__Collected data__:

--

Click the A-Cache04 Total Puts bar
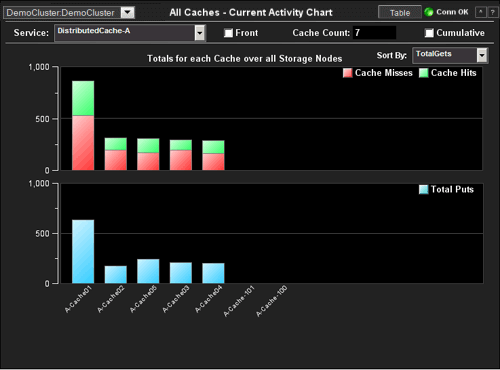This screenshot has height=370, width=500. coord(213,273)
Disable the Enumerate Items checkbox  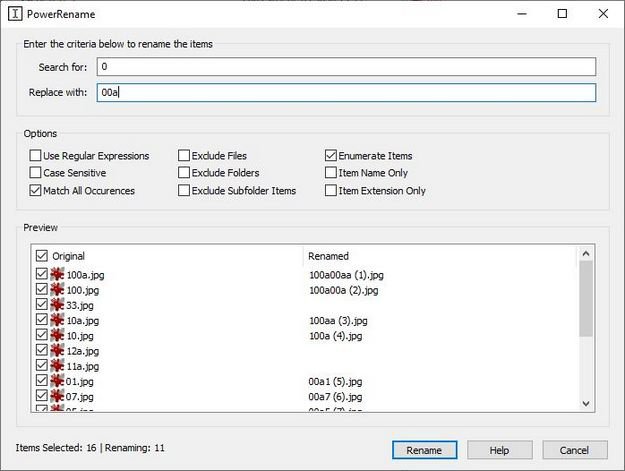[331, 156]
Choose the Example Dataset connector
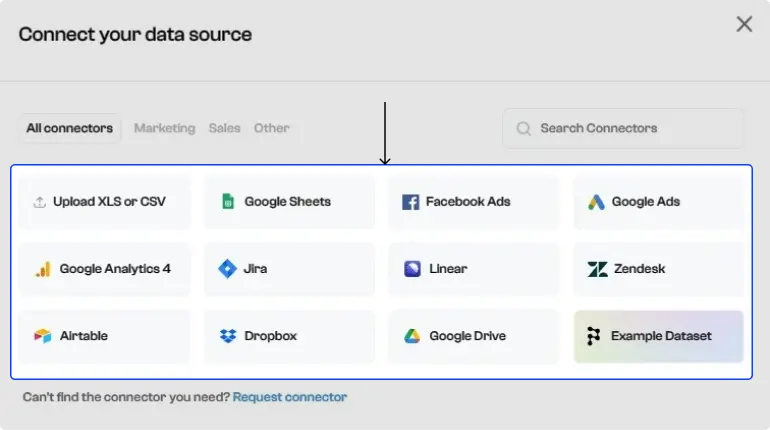770x430 pixels. (x=658, y=336)
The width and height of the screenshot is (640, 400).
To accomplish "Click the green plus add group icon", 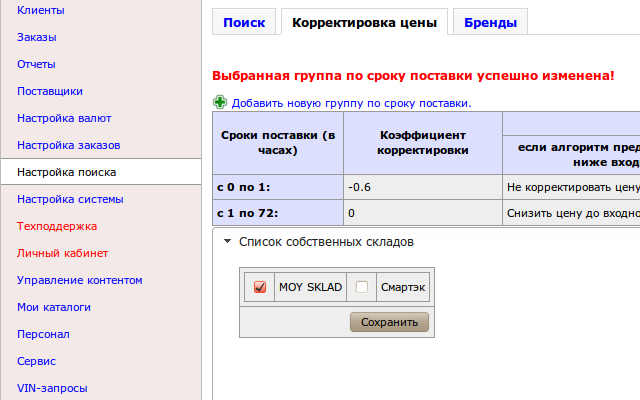I will pyautogui.click(x=220, y=102).
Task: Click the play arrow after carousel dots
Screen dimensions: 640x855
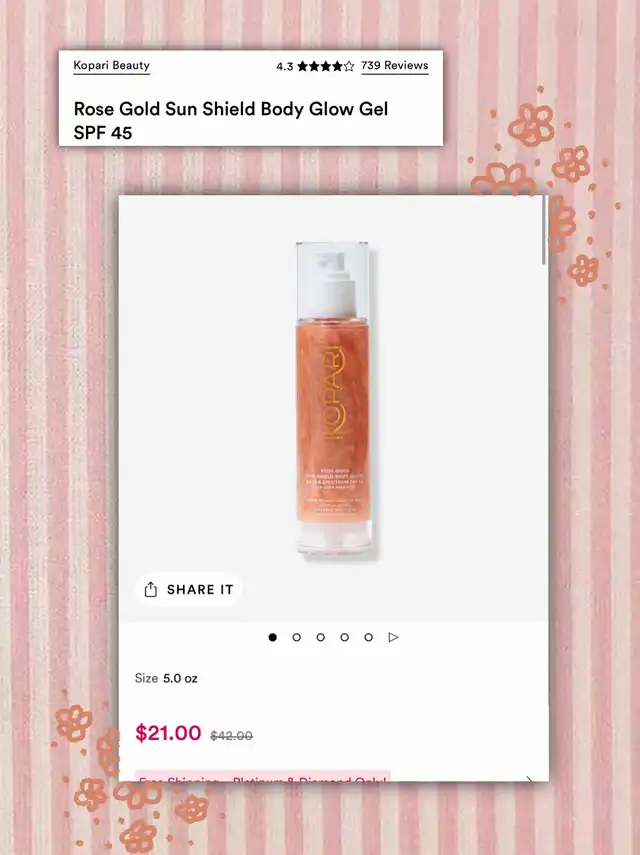Action: [x=393, y=637]
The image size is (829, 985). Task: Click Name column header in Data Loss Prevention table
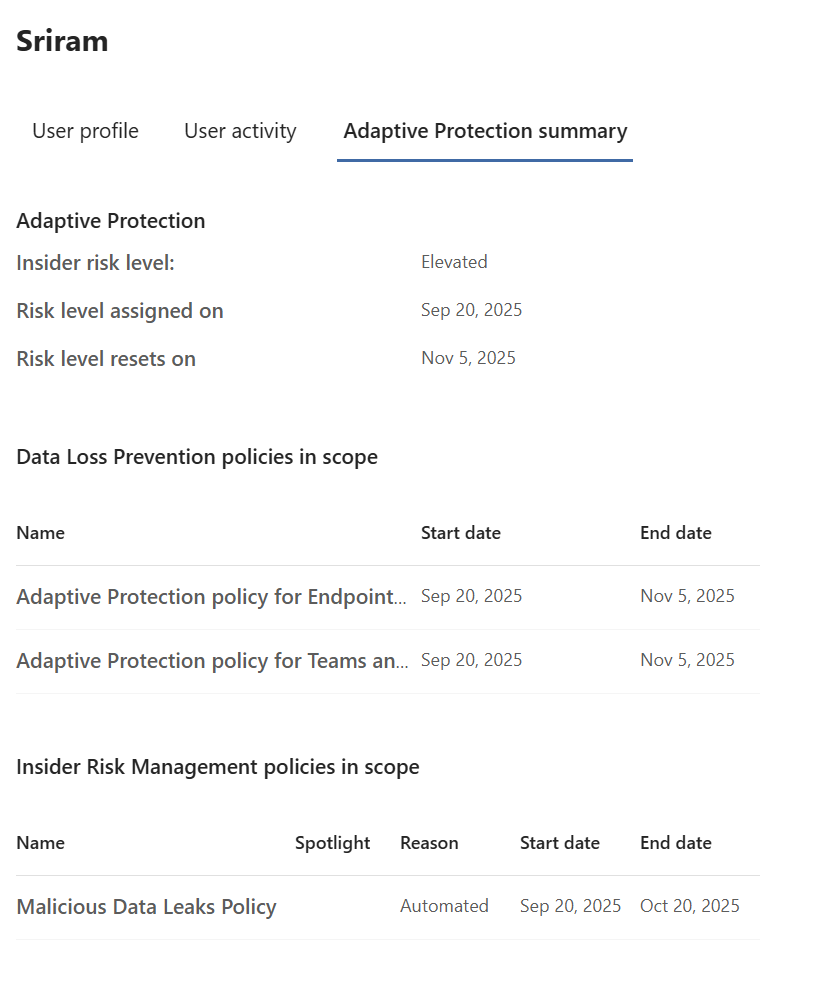(40, 533)
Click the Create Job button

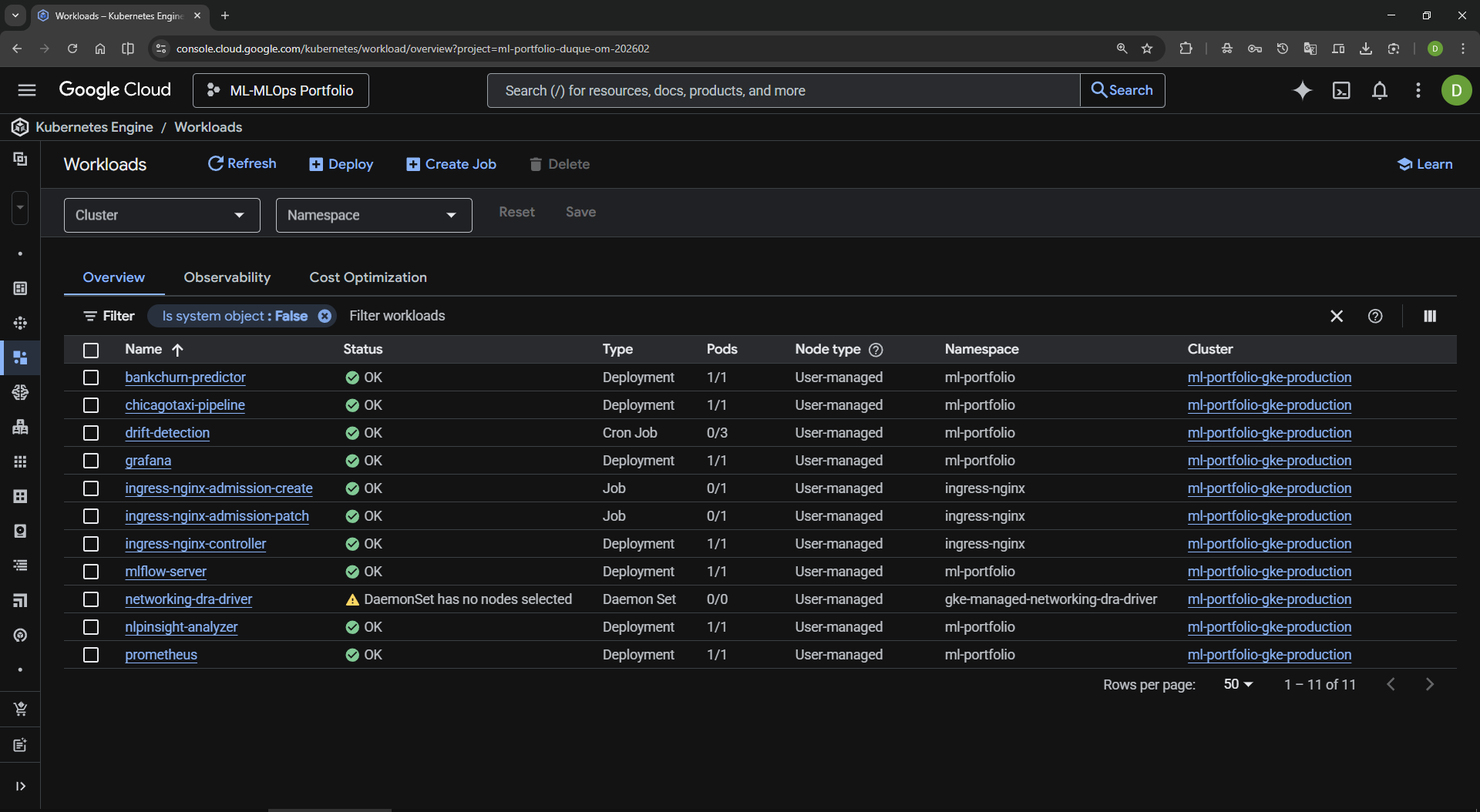coord(451,164)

--

__Prompt__: Beginning at the line that contains "Screen dimensions: 640x855", retype each line of the data above through the very last one. Do not retype the pictures.

__Answer for this exercise__:
Screen dimensions: 640x855
Action: [x=393, y=637]
The image size is (829, 985). Task: Click Name column header in Data Loss Prevention table
(40, 533)
Click the Create Job button

coord(451,164)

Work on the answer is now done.